In Managua, the authorities of the Sandinista Governing Junta were waiting for the pope, including the junta coordinator, Daniel Ortega, who with his wife, Rosario Murillo, now lead the current Nicaraguan dictatorship.
The Polish pope arrived in a country that was on the verge of a civil war.
According to Nicaragua Investiga online news, there was a banner at the airport that said “Welcome to free Nicaragua thanks to God and the revolution.” In this setting, Ortega delivered a speech in support of the Sandinista regime.
John Paul II greeted the other authorities who were waiting for him, as well as Ernesto Cardenal, a priest and Marxist liberation theology activist who was holding public office as the regime’s minister of culture, something incompatible with the ministry of Catholic priests.
“When he came over to where I was, I did what I had planned to do in this case: take off my beret and kneel down to kiss his ring. He didn’t let me kiss it, and waving his finger as if it were a cane, he told me in a reproachful tone: You must regularize your situation. Since I didn’t answer anything, he repeated it again,” Cardenal recounted in his book “The Lost Revolution.”
In his opening address, John Paul II said that he was arriving in Nicaragua “in the name of the One who gave his life for love for the liberation and redemption of all men. I would like to make my contribution so that the suffering of innocent peoples of this area of the world ceases; so that the bloody conflicts, hatred, and sterile accusations end, leaving space for genuine dialogue.”

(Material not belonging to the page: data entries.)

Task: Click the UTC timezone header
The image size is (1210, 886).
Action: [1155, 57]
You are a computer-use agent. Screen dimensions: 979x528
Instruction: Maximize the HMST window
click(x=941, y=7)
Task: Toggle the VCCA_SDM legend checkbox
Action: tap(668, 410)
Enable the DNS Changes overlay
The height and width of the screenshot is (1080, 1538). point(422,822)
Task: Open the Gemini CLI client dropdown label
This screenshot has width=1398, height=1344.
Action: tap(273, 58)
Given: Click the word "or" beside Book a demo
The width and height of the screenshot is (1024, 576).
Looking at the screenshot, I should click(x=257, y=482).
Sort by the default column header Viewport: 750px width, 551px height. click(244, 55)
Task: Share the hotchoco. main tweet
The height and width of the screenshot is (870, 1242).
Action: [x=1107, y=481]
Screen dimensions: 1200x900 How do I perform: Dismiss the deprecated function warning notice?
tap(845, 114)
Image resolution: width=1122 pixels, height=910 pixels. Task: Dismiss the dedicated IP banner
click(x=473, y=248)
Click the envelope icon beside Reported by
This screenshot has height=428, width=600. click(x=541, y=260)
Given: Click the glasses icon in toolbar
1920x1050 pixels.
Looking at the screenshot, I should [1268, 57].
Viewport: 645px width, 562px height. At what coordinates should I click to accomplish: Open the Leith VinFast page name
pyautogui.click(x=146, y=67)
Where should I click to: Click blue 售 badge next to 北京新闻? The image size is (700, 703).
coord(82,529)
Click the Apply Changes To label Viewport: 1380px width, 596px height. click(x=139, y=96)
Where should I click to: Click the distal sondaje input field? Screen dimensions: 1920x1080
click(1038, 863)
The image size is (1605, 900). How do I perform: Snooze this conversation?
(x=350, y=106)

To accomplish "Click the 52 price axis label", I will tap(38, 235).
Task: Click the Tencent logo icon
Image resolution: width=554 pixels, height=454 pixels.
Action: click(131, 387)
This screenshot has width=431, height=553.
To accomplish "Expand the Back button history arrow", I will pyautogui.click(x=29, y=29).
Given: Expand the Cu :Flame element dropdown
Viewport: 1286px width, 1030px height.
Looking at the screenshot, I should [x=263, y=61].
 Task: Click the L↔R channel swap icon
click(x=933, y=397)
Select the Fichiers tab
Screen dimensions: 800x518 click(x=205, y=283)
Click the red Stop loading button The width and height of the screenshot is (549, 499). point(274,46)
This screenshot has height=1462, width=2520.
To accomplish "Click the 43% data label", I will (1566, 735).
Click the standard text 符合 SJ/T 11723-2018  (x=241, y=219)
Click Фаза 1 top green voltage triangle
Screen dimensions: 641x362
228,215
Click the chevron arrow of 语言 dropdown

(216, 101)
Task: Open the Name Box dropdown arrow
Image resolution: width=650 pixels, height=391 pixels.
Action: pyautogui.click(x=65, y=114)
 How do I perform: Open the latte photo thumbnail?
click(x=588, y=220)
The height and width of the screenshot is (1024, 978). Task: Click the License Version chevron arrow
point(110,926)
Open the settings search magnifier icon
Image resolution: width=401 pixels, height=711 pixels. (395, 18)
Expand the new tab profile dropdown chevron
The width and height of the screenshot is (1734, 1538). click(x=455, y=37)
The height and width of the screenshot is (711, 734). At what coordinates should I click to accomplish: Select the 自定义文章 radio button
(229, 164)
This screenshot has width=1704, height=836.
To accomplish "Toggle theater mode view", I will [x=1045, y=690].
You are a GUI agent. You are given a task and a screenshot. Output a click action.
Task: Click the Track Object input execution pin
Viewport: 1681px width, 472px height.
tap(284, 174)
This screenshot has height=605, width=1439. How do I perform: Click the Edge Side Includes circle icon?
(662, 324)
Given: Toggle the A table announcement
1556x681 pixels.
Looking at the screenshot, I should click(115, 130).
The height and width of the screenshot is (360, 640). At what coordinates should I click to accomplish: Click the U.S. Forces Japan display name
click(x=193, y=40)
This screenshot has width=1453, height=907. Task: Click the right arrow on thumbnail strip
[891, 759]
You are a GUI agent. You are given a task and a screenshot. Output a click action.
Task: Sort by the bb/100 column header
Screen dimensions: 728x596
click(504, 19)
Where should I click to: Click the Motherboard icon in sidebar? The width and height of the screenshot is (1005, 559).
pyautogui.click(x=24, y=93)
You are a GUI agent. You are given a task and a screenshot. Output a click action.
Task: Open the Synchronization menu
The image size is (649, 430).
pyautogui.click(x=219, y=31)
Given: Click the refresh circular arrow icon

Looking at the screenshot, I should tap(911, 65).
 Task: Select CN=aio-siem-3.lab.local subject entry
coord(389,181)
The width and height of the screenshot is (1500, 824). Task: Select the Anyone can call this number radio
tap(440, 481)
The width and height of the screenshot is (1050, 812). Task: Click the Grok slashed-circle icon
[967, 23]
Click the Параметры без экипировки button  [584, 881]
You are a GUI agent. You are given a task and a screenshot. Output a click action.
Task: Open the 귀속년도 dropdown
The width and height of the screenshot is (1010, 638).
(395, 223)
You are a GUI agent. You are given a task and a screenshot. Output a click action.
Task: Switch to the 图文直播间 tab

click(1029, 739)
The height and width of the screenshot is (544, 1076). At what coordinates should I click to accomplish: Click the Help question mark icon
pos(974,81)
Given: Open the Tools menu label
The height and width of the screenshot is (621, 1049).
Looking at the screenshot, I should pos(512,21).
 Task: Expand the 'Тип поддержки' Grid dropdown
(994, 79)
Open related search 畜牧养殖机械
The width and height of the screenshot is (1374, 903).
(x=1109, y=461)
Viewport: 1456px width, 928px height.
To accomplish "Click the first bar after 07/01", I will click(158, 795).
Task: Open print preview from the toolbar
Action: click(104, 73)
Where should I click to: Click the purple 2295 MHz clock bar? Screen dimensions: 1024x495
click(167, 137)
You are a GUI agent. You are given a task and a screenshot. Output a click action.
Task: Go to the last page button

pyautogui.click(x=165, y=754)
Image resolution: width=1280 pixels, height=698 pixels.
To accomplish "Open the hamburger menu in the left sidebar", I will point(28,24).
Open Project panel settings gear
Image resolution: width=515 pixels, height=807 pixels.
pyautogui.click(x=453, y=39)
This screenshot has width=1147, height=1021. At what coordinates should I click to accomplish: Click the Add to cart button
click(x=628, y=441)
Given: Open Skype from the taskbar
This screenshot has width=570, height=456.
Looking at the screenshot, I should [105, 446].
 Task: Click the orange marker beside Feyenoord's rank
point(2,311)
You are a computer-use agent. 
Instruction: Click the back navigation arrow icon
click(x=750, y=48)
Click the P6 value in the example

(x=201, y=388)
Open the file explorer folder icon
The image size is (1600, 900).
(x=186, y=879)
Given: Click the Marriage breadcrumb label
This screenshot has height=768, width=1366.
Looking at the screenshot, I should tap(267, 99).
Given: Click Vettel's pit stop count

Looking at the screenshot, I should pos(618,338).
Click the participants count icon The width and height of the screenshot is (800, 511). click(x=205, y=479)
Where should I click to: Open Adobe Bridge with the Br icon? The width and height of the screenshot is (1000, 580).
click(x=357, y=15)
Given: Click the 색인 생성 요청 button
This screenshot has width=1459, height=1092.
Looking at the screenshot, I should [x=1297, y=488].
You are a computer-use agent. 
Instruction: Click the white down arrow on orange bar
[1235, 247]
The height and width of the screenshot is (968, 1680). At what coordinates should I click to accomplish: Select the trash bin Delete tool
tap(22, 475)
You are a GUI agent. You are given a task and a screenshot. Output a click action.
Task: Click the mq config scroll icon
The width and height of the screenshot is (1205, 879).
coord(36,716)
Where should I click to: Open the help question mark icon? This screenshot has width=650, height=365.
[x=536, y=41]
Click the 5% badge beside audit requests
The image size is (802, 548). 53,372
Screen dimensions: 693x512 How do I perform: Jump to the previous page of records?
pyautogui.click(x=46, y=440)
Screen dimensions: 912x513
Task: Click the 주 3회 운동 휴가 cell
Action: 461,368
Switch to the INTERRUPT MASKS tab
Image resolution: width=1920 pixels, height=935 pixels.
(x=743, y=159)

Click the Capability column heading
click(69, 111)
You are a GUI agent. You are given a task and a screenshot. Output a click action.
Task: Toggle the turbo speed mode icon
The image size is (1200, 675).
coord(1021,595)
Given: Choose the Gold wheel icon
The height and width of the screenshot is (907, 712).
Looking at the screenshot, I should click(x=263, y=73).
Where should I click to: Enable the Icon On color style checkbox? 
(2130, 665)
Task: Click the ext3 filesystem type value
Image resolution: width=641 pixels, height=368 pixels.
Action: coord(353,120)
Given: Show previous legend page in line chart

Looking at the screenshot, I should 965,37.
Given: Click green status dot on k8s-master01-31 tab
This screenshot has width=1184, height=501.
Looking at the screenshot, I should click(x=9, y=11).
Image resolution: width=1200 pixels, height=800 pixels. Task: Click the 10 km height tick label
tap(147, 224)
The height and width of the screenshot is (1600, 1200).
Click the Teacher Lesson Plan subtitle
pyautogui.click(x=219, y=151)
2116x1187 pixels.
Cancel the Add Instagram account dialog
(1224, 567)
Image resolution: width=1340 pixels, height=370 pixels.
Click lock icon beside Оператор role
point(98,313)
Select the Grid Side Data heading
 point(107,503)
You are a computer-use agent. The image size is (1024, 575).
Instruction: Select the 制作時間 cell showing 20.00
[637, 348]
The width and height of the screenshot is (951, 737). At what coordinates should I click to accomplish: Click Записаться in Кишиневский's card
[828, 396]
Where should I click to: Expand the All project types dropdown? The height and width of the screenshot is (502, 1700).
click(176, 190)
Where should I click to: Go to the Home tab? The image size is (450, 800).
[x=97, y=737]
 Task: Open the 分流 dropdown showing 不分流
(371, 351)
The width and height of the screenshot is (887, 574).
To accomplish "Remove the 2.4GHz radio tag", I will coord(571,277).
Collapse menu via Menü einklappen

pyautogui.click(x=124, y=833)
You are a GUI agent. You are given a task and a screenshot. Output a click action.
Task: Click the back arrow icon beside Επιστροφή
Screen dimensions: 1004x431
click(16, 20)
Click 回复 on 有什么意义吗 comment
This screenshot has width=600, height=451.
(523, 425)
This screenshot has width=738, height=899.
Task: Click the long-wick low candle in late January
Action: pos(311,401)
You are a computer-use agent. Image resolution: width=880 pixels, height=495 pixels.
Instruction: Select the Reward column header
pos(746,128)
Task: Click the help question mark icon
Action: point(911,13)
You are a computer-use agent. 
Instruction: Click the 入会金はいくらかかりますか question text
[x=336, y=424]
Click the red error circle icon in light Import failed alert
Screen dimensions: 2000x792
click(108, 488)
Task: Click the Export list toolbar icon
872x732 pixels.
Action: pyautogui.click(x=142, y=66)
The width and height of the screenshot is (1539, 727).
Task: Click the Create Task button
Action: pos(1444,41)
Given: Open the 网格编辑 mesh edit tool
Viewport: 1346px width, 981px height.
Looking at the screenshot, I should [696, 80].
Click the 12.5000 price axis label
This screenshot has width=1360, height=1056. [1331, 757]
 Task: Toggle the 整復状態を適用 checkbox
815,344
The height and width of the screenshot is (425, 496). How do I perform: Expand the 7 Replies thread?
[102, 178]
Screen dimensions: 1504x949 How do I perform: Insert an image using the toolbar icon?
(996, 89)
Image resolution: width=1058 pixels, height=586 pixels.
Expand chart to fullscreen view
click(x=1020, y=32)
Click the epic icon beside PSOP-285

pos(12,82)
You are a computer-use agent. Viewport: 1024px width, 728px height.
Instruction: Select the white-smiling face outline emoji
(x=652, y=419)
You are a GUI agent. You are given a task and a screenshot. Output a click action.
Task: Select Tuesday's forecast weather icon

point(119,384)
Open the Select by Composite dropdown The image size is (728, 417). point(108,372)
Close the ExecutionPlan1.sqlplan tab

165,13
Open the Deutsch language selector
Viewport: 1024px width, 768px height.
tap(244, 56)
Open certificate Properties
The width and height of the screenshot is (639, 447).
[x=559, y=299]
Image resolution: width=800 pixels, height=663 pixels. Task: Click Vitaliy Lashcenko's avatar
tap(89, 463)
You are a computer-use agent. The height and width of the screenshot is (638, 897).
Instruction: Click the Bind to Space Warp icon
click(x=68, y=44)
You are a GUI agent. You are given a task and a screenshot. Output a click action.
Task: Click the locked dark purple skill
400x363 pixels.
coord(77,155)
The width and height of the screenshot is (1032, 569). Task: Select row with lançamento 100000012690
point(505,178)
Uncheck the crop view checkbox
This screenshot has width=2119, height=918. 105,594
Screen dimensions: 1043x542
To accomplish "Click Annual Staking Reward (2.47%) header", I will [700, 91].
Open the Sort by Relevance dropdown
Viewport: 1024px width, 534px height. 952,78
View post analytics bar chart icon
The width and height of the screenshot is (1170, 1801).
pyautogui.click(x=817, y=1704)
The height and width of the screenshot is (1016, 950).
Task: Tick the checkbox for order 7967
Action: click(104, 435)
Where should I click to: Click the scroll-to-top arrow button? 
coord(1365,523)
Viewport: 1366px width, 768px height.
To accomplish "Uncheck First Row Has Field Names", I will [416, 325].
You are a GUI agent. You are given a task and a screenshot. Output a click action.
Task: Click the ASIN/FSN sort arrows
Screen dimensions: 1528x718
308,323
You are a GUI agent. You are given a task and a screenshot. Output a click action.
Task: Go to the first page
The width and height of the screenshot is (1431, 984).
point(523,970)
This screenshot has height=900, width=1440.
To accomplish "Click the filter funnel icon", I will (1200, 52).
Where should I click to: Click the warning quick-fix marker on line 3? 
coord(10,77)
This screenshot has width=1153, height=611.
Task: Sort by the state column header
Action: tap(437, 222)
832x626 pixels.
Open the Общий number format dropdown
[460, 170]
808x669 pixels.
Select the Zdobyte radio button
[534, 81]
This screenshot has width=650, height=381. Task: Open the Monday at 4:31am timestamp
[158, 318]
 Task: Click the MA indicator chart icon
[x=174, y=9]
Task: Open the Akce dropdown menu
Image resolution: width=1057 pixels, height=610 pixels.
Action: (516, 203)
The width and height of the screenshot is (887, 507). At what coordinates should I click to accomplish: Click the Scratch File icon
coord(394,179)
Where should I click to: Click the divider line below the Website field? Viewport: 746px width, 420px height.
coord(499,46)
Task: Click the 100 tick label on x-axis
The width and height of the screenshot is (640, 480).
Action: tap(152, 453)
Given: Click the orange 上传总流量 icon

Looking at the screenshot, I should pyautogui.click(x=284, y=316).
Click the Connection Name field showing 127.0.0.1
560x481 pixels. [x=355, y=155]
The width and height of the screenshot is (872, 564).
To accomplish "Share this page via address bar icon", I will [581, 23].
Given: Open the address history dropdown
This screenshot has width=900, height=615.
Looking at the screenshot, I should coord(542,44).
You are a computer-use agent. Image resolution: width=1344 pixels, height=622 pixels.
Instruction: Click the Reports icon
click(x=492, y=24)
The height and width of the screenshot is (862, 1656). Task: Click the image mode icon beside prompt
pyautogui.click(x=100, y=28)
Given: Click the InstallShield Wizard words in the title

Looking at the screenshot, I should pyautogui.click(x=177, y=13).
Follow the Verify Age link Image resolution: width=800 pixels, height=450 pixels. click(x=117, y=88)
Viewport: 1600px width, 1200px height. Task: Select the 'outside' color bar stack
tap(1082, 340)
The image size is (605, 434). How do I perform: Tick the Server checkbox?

In addition to Cardenal, other priests were also part of the government: his brother Fernando worked with the Sandinista Youth, Miguel d’Escoto was the foreign minister, and Edgar Parrales was a diplomat.
Hugo Torres, then head of the political leadership of the Nicaraguan Army in those years, recalled that there was heavy security to protect the pope, also because one day before the pope’s arrival, 17 young Sandinistas were killed by the “Contras,” the counterrevolutionary group financed by the United States that engaged in a civil war with the Sandinistas for a decade.
John Paul II then went by helicopter to León, where he said a few brief words to the faithful present before returning to Managua.